▶ [Task details]: Take the line with "This screenshot has width=498, height=377." as the first and the last line of the data as the end. Write out both and every line between exactly, except pictures.

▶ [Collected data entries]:

Content starts

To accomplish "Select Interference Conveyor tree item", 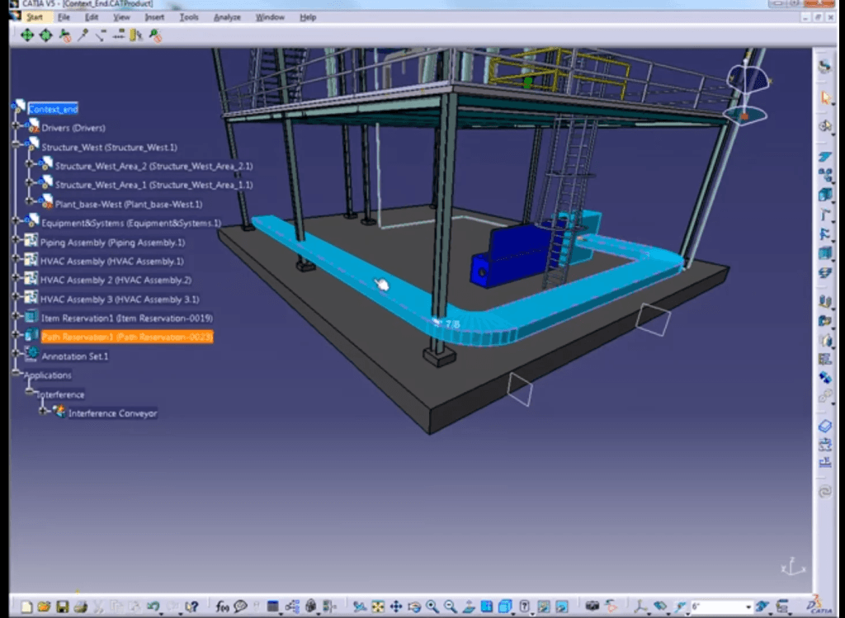I will click(112, 413).
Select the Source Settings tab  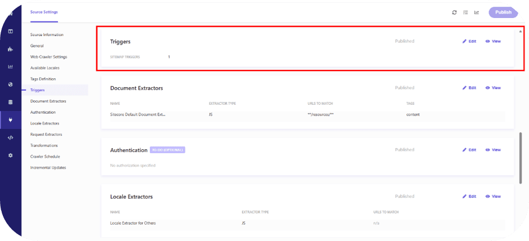point(44,12)
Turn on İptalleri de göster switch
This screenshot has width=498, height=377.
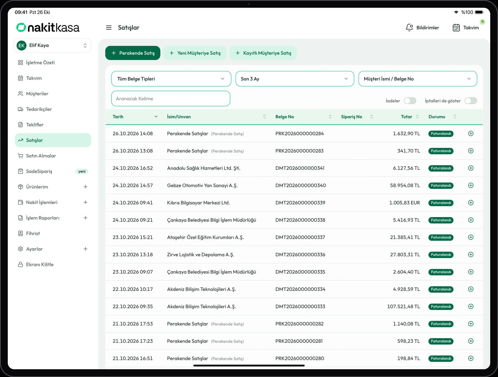coord(471,101)
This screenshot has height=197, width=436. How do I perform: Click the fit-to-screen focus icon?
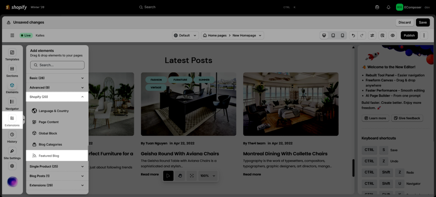pos(192,175)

Content ends

▶ [Your solution]:
This screenshot has width=498, height=377.
coord(471,101)
This screenshot has height=197, width=436. How do I perform: Click the fit-to-screen focus icon?
pos(192,175)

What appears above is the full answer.